De l'autre côté de minuit ?

 

« De l’autre côté de minuit ? » est le lieu - ou le moment - où le réel et la fiction se croisent et s’entrechoquent. En particulier là où la fiction - la SFF bien sûr, mais aussi les romans noirs, voire la littérature « blanche », des films… - nous permet de prendre de la distance par rapport au réel et de mieux le comprendre.

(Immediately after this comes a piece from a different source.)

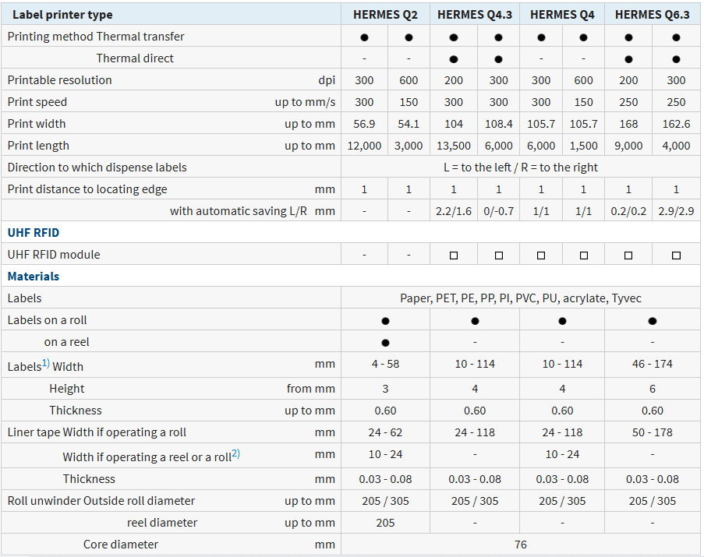
Task: Select the HERMES Q2 column header
Action: pos(385,15)
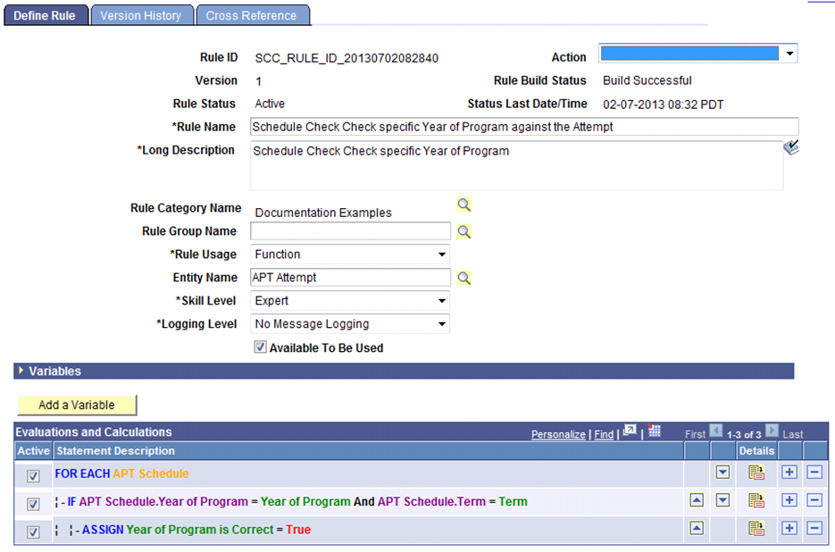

« (…) vous avez un miroir, tout ce qu’il y a de plus normal a priori. En fait, c’est un écran vertical et derrière est répartie toute une série de mini-caméras. Lorsque vous vous regardez dans la glace, les caméras se déclenchent et enregistrent votre visage sous tous les angles. Elles envoient les images à l’ordinateur qui les traite avec différents filtres, les retouche – souvent en gommant les rides, en accentuant la couleur des yeux ou le dessin des lèvres… L’image retouchée est ensuite affichée sur le mirécran. Le tout se fait en temps réel, de sorte que vous avez vraiment l’impression de voir votre reflet dans une glace alors que… alors qu’il s’agit d’une image vidéo remaniée. Les gens achètent ça, vous savez ! Vous avez un nez tordu, ou des boutons, trop de rides : pas de problème avec le mirécran. « Mirécran, le miroir qui vous ment » (…) Vous rigolez mais c’est le slogan ! Je n’invente rien ! Il fallait oser, non ? Et ça a marché, très bien même, les gens adorent ça : ils se voient exactement comme ils veulent se voir. »[1] 

Et bien, HP a osé avec le HP Photosmart R847 et le HP Photosmart R937, qualifiés sur le site d’HP d’ « appareils très audacieux » et de « rois de la créativité » : « Avec la nouvelle fonction ‘effet lifting’ (…), HP offre une nouvelle jeunesse sur les photos : les rides et les imperfections disparaissent en un clic pour laisser place à une peau lisse et unifiée. » 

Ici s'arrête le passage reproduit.